Using VADER (Valence Aware Dictionary and sEntiment Reasoner) we will identify which sports generate the most positive or negative discussions from the Web Scrapped Data On BlueSky

In [1]:
import pandas as pd
from nltk.sentiment import SentimentIntensityAnalyzer
from nltk import download
import os

In [2]:
# Download the VADER lexicon required for SentimentIntensityAnalyzer
download('vader_lexicon')

# Initialize VADER
sia = SentimentIntensityAnalyzer()

[nltk_data] Downloading package vader_lexicon to
[nltk_data]     C:\Users\Jair4\AppData\Roaming\nltk_data...
[nltk_data]   Package vader_lexicon is already up-to-date!


In [3]:
# Define folder paths
input_folder = "DataMiningProcessing"  
output_folder = "Processed"

# if output folder doesn't exist, create one
os.makedirs(output_folder, exist_ok=True)

In [4]:
def process_csv(file_path, output_path):

    # Load the file path
    pf  = pd.read_csv(file_path)

    # sia.polarity_scores creates a dictorary for the values pos, neg, neu, and compound 
    #   ex: {'neg': 0.0, 'neu': 0.182, 'pos': 0.818, 'compound': 0.6696}

    # Saving and Labeling the Compound Value
    # Apply Setiment Score to each string of CSV Column
    pf['Sentiment_Score'] = pf['content'].apply(lambda x: sia.polarity_scores(str(x))['compound'])
    pf['Sentiment_Label'] = pf['Sentiment_Score'].apply(
        lambda score: 'Positive' if score > 0.05 else 'Negative' if score < -0.05 else 'Neutral'
    )

    # Save the new csv file with their scores
    pf.to_csv(output_path, index=False)
    print(f"Processed and saved: {output_path}")

In [5]:
# Perform sia.process_csv on all CSV files in the DataMiningProcess folder
for file_name in os.listdir(input_folder):
    if file_name.endswith('.csv'):  # Check if the file is a CSV
        input_path = os.path.join(input_folder, file_name)
        output_path = os.path.join(output_folder, file_name)

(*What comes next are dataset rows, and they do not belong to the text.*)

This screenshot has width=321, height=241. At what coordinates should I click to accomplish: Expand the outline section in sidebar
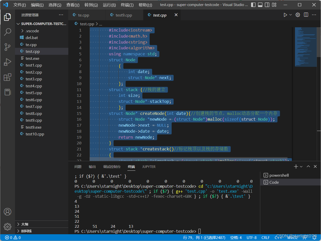[25, 224]
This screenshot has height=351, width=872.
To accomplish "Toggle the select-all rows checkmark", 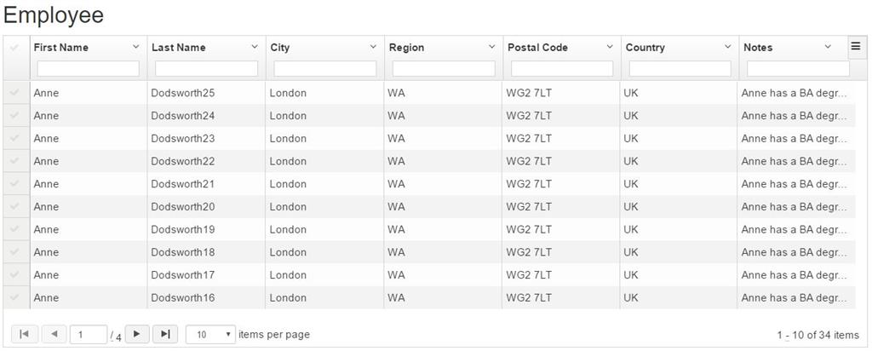I will 14,48.
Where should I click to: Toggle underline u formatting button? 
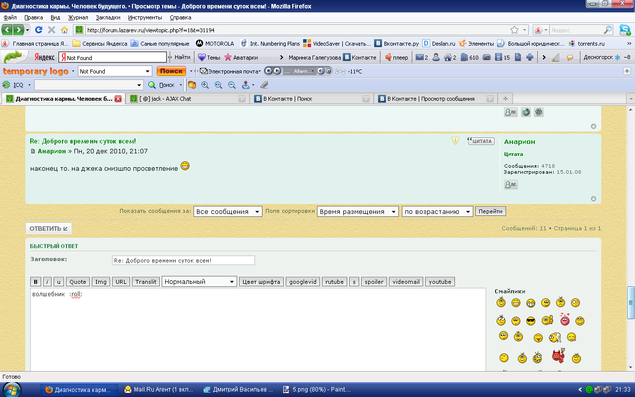tap(59, 282)
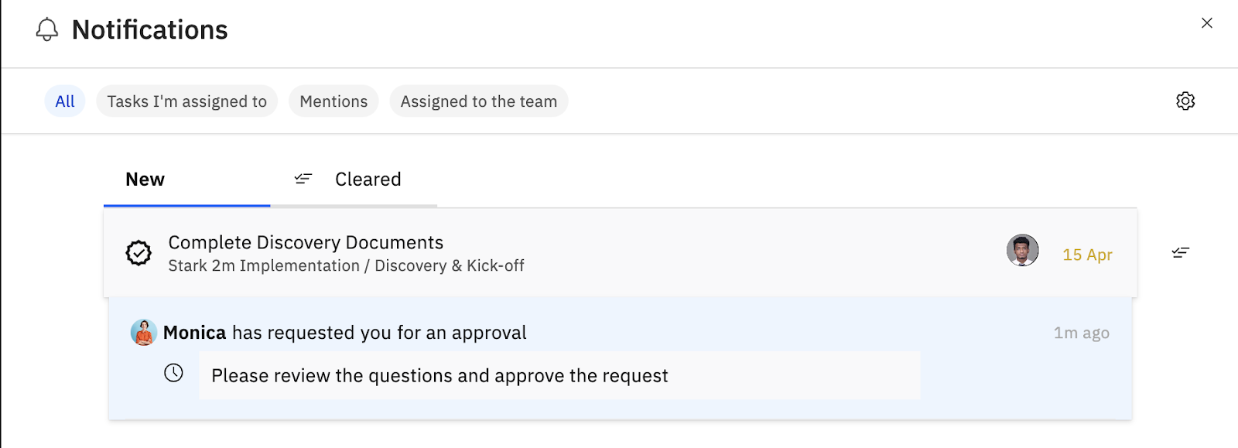Click Monica's name in approval request
This screenshot has height=448, width=1238.
(x=194, y=333)
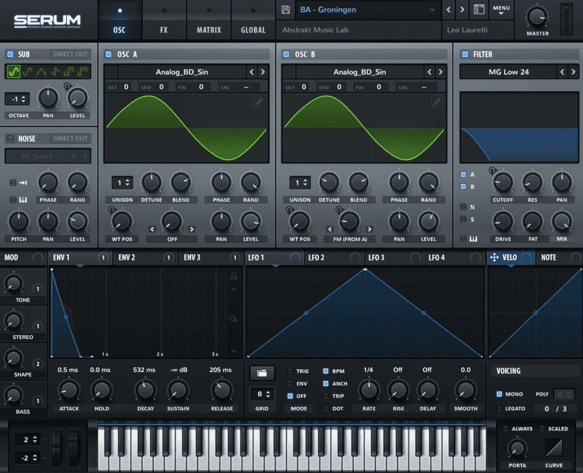The width and height of the screenshot is (583, 473).
Task: Enable the NOISE oscillator
Action: [x=10, y=138]
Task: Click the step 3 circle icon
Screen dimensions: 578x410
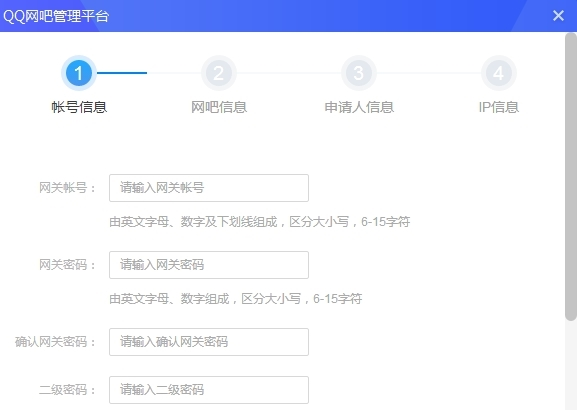Action: [359, 73]
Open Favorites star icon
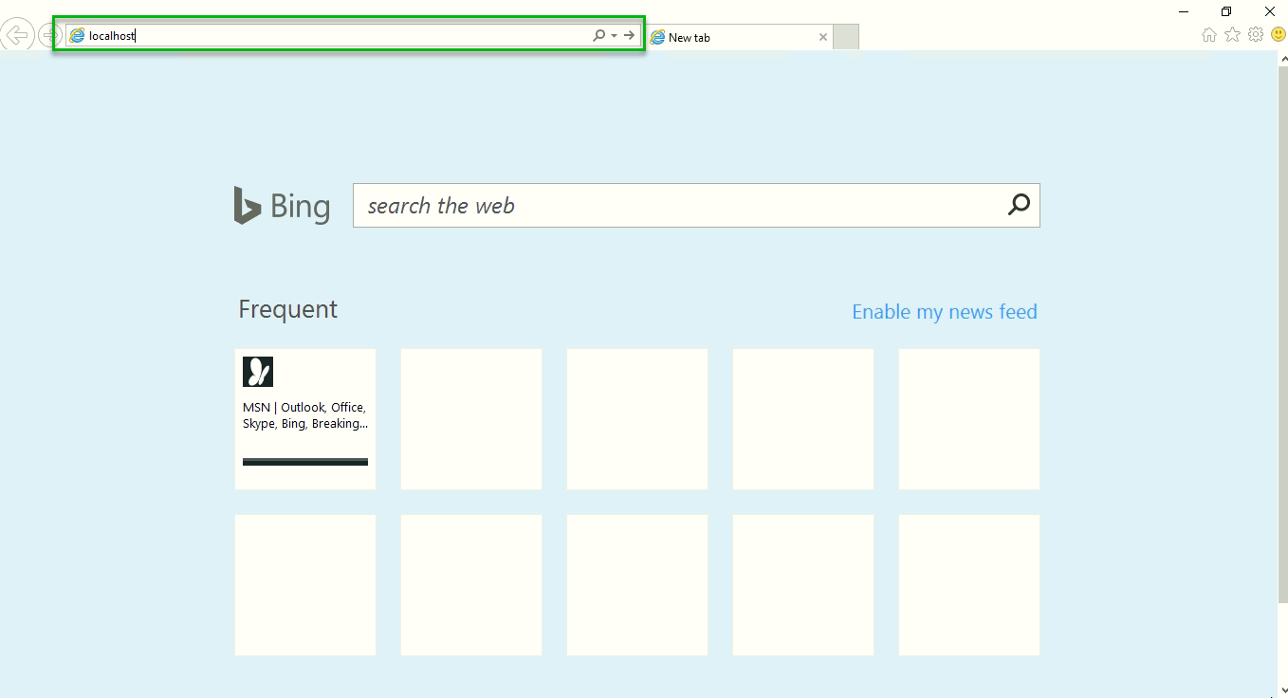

        # get rid of the 'bluesky_posts_' to get only the sports name
        # later to load into the result 
        output_file_name = file_name.replace("bluesky_posts_", "")
        output_path = os.path.join(output_folder, output_file_name)

        print(f"Processing file: {file_name}")
        process_csv(input_path, output_path)

Processing file: bluesky_posts_Archery.csv
Processed and saved: Processed\Archery.csv
Processing file: bluesky_posts_Artistic Gymnastics.csv
Processed and saved: Processed\Artistic Gymnastics.csv
Processing file: bluesky_posts_Artistic Swimming.csv
Processed and saved: Processed\Artistic Swimming.csv
Processing file: bluesky_posts_Athletics.csv
Processed and saved: Processed\Athletics.csv
Processing file: bluesky_posts_Badminton.csv
Processed and saved: Processed\Badminton.csv
Processing file: bluesky_posts_Basketball 3x3.csv
Processed and saved: Processed\Basketball 3x3.csv
Processing file: bluesky_posts_Basketball.csv
Processed and saved: Processed\Basketball.csv
Processing file: bluesky_posts_Beach Volleyball.csv
Processed and saved: Processed\Beach Volleyball.csv
Processing file: bluesky_posts_Boxing.csv
Processed and saved: Processed\Boxing.csv
Processing file: bluesky_posts_Breaking.csv
Processed and saved: Processed\Breaking.csv
Processing file: bluesky_posts_Canoe Slalom.csv
Pr

In [None]:
import pandas as pd
import os

#Store the Results
results = []
processed_folder = "Processed"

# Define the output folder, one directory before 'Processed'
output_folder = os.path.abspath(os.path.join(processed_folder, ".."))
output_file = os.path.join(output_folder, "sports_sentiment_matrix.xlsx") 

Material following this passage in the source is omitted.